TITAN RACING - POST CLASSIC ON A BUDGET
The Suzuki 500 twin in its various guises as a Cobra, Titan or GT500 serves as a useful basis for the construction of a very competitive post classic road racing machine.
The classic and post-classic racing scene has developed a degree of popularity that is becoming the envy of mainstream motorcycle road racing. The number and variety of machines racing, the sounds and sights on and off the track, the friendly nature of the sport, the good turnout of spectators and the growing interest of the trade are all evidence of the health of this form of racing.
One of the many machines racing is the Suzuki 500 two- stroke twin, either in its production racing motorcycle variant, the TR500, or as is more often the case, in the form of a modified T500 Titan road bike. The Suzuki has demonstrated its competitiveness in post-classic racing and this series of articles sets out not only to explain the pitfalls and hazards of building a T500 post-classic racer; but also to provide details of the basic modifications required to make the machine perform reasonably well on the track and at little cost.
The advantages of the Suzuki for this purpose are numerous: but first the objective reasons,
a. the Suzuki 500 is still fairly readily available on the second-hand market. A word of warning though, there are many signs that this fortuitous situation is about to change and as we know many "common" machines have dis- appeared from the market-place without anyone noticing at the time. BEEZAs, Trumpys, Benellis, Bultacos, quite a few Duke singles and the pre-Commando Nortons were once, to a varying degree, very common; but honestly, did you really notice them becoming scarce and how quickly it occurred? If you did notice, like most of us you probably thought there were still a lot around in back sheds and that the wreckers would be full of them. Well not so, least not out my way! The 60's and 70's British bikes are only re-appearing now because of the burgeoning second-hand classic bike import market and then they are available only at a premium price.

Dataset extract
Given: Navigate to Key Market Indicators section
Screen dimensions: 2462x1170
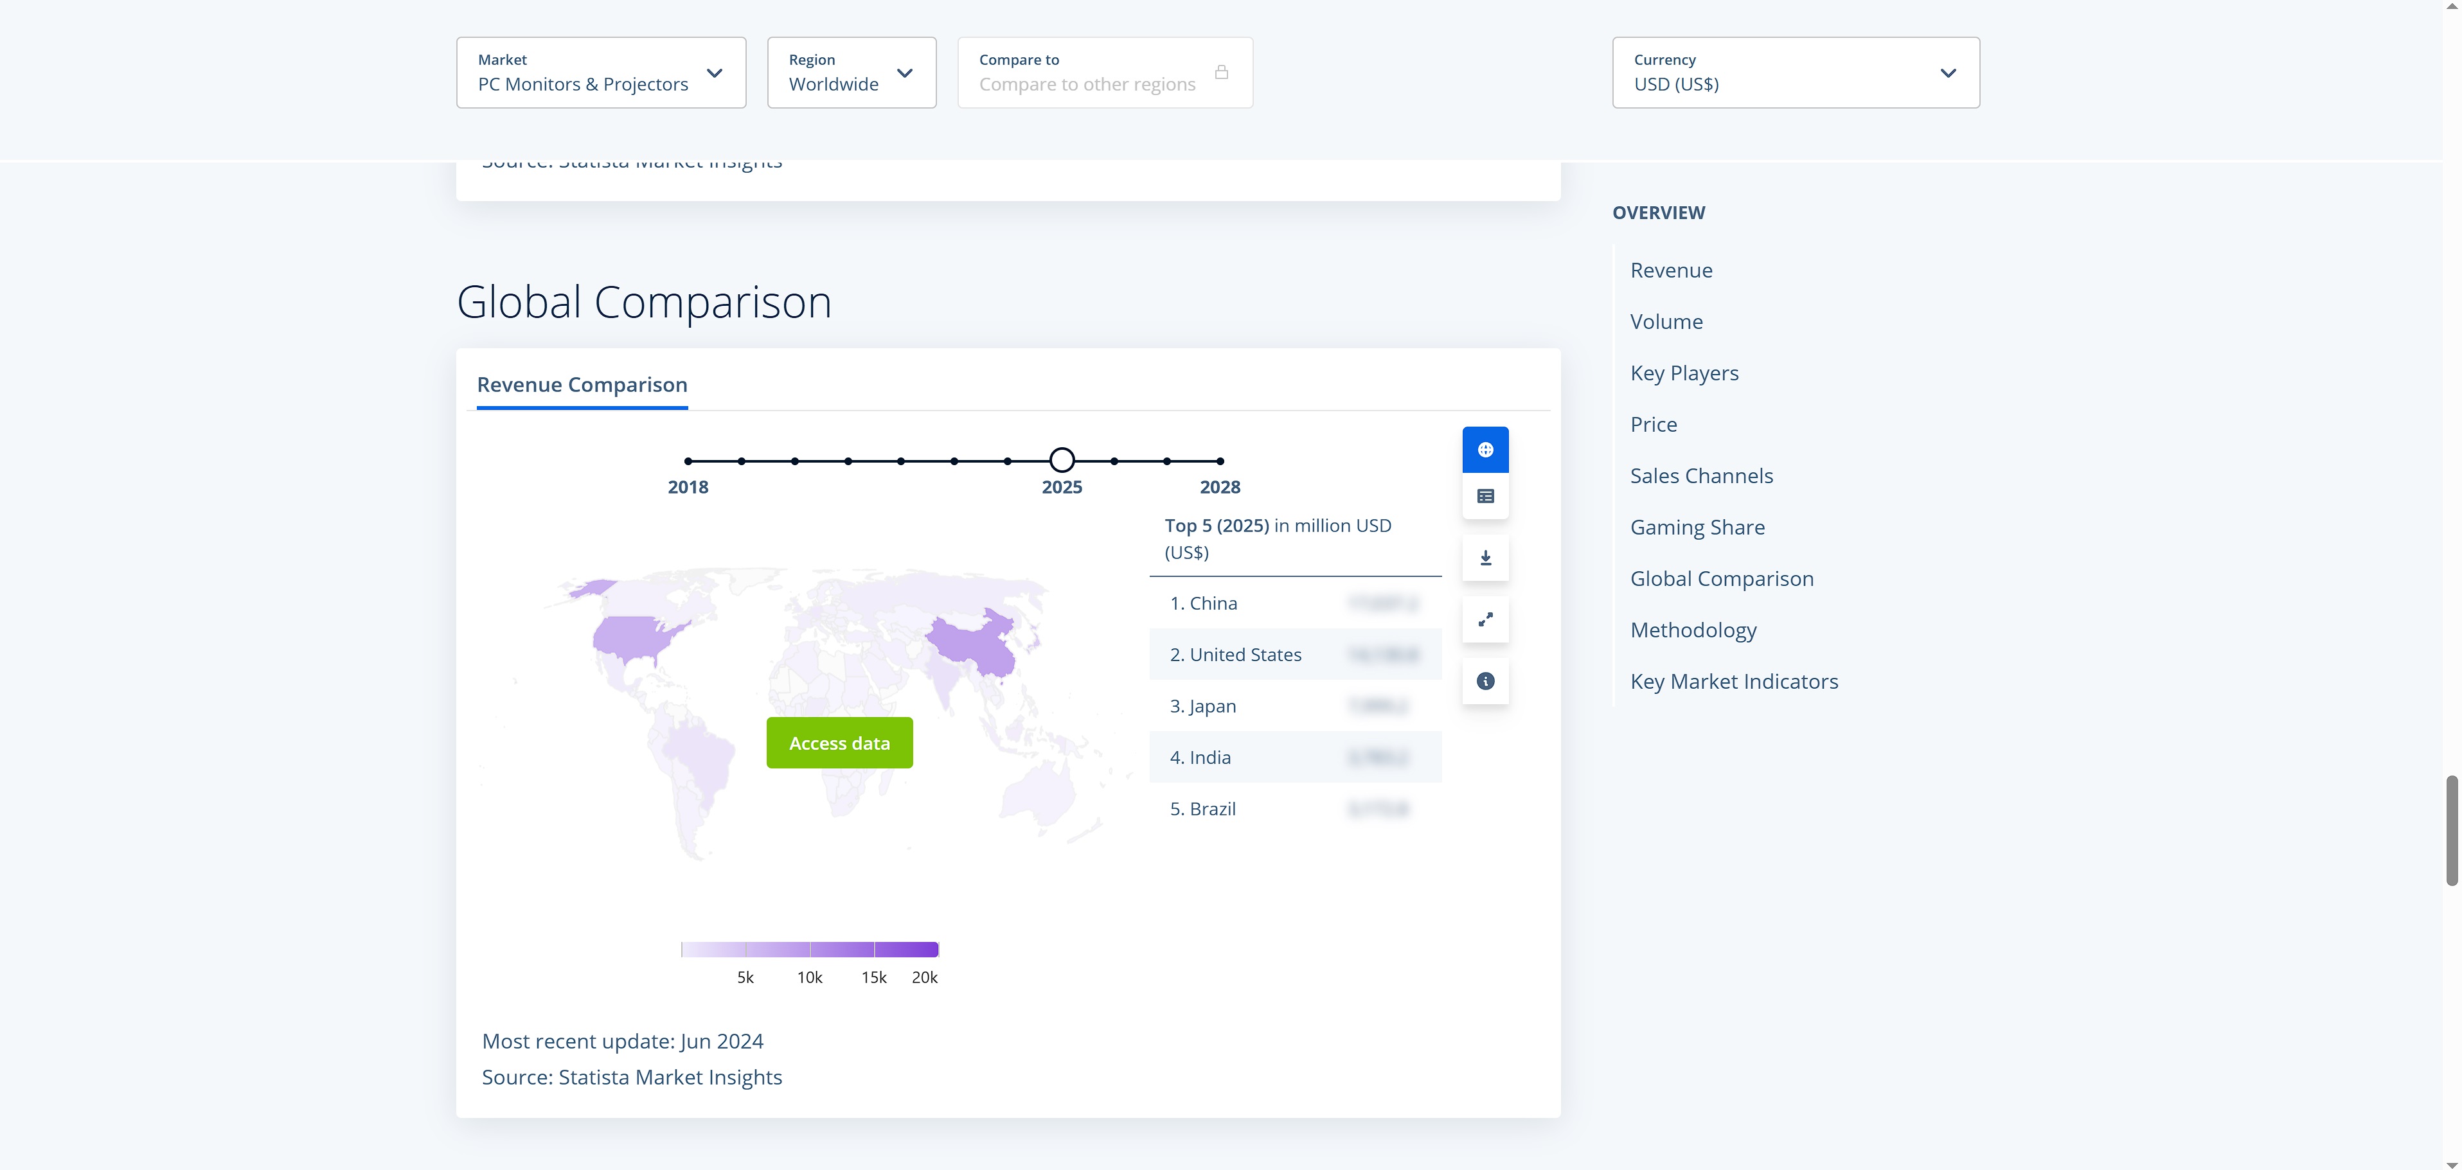Looking at the screenshot, I should point(1734,682).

Exercise set
A – In the article on building a Suzuki T500 post-classic racer, what is the production racing variant of the Suzuki 500 two-stroke twin called?
B – Carry the article on building a Suzuki T500 post-classic racer forward from its final sentence.

Task-by-task results
A – The TR500.

B –
While the loss of the European bikes was gradually taking place the less noticable disappearance of early Japanese machines was already beginning to occur. A consumer- oriented market nurtured on new model releases each year and a horse-power war on the roads was quickly adapting to the disposable motorcycle life-style. A healthy dose of late 60's and 70's affluence helped as well while we should not forget the influx of baby-boomers looking for thrills and "hip" transport. Now we look, largely in vain, for late 60's Bridgestone twins, Kawasaki Samurai and Avenger twins, Suzuki T20, Hustler and Rebel twins. All had the advantage of being light, were of simple construction, had quite adequate brakes and were just screaming for the application of a bit of porting work and chambers. Even in their street legal form they set new standards for performance and reliability.
These and many other early models were written off as being out of fashion as newer, more complex and faster machines were churned out by the Japanese big four. The factories ensured their obselesence by often stopping production of spare parts and exacerbating the problem with short model runs and lack of inter-changability of parts. Four strokes are not safe either, eligible CB750's in good condition are becoming harder to find as are CB450's, CB77's, CB72's etc. There are still some bargains around though if you are willing to look.
Secondhand Suzuki 500's are available in very, very good low milage condition for around A$2,000, although some enterprising people are asking up to A$2,500. Good condition higher mileage T500's can be found for A$1,000 to A$1,200, untidy road licensed ones can be had for A$500 to A$600, dogs for A$400 and basket-cases from A$150 to A$300. One of the advantages of the Suzuki 500 being around for so long is that in my experience nearly everyone selling a T500 has a spare bike or engine to throw in as well.
b. the Suzuki 500 had a long, by Japanese standards, model run. The Suzuki was first produced in 1968 as the Cobra twin, in 1969 it had a carburettor change and a longer swingarm fitted, in 1970 it became the Titan with a change of tank, side-covers, instuments and some minor re-modelling, in 1974 it underwent some de-tuning with some changes to the porting and carburation and finally it came to rest in 1977 as the GT500 having gained in 1975, electronic ignition (PEI), the GT750 triple's tank and front forks, new instruments and seat and a single disk up front.
The advantage of this long model run and the fact that only minor changes were ever made to the motor is that all models can provide eligible engines for post-classic racing. The interchangability of parts across the model range is also a great bonus.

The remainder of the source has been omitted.